- [What is required]: Leaving out the pictures, please reproduce exactly and only the lines from the one that contains "Where should I" through the last line below.

- [Data for the task]:

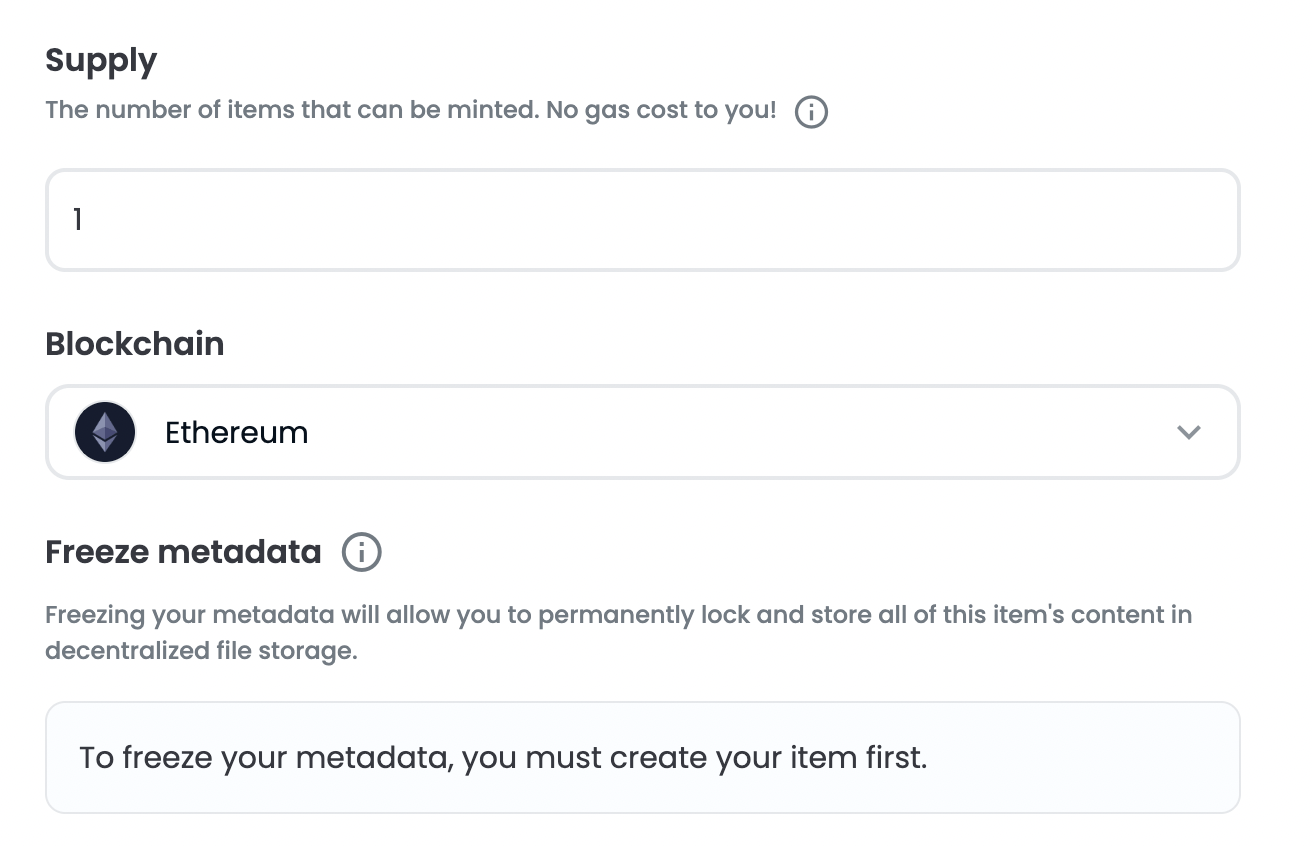Click the "decentralized file storage" text
The width and height of the screenshot is (1312, 846).
pos(201,651)
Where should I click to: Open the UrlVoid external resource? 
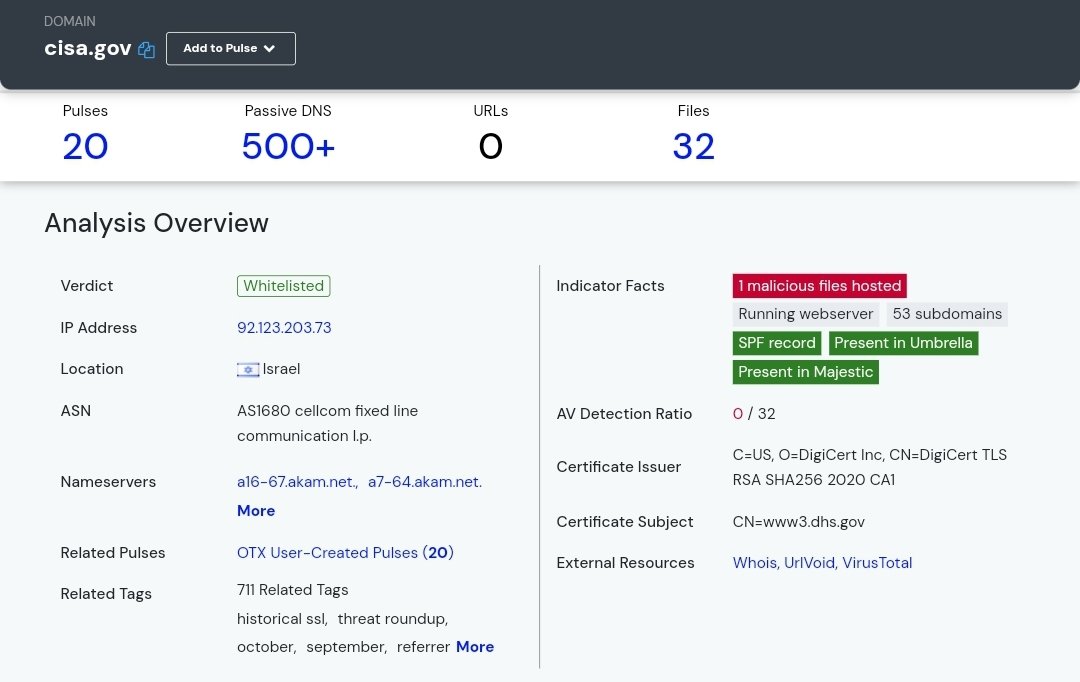point(810,563)
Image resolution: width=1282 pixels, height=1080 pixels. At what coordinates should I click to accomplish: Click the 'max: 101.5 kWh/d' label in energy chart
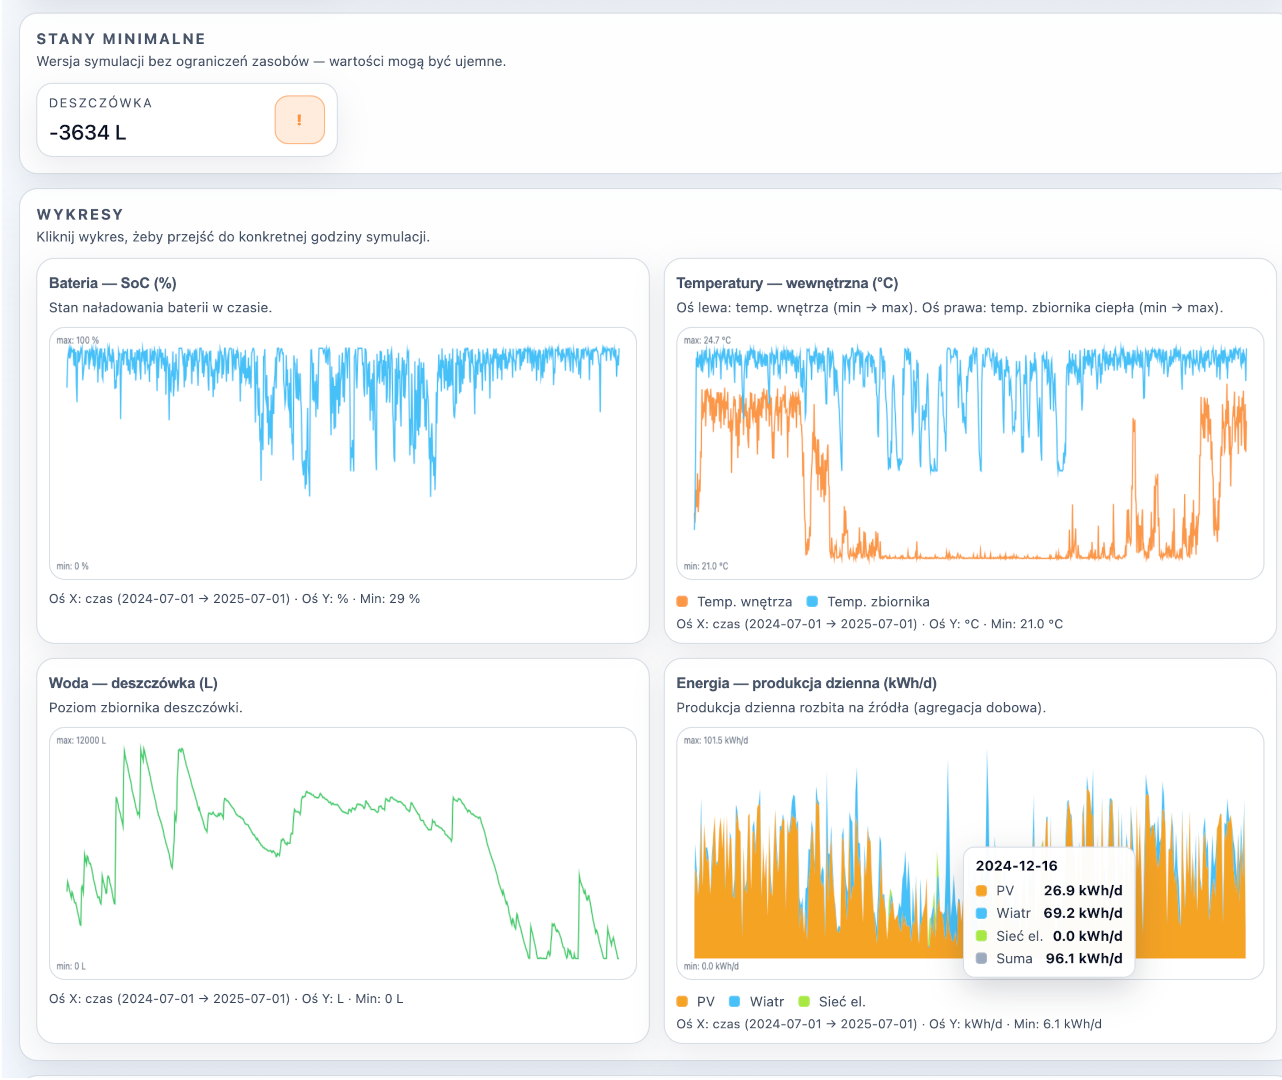715,741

- [Written reply]:
Where should I click to: Open the UrlVoid external resource? 
point(810,563)
Image resolution: width=1282 pixels, height=1080 pixels. At what coordinates should I click to accomplish: Click the 'max: 101.5 kWh/d' label in energy chart
715,741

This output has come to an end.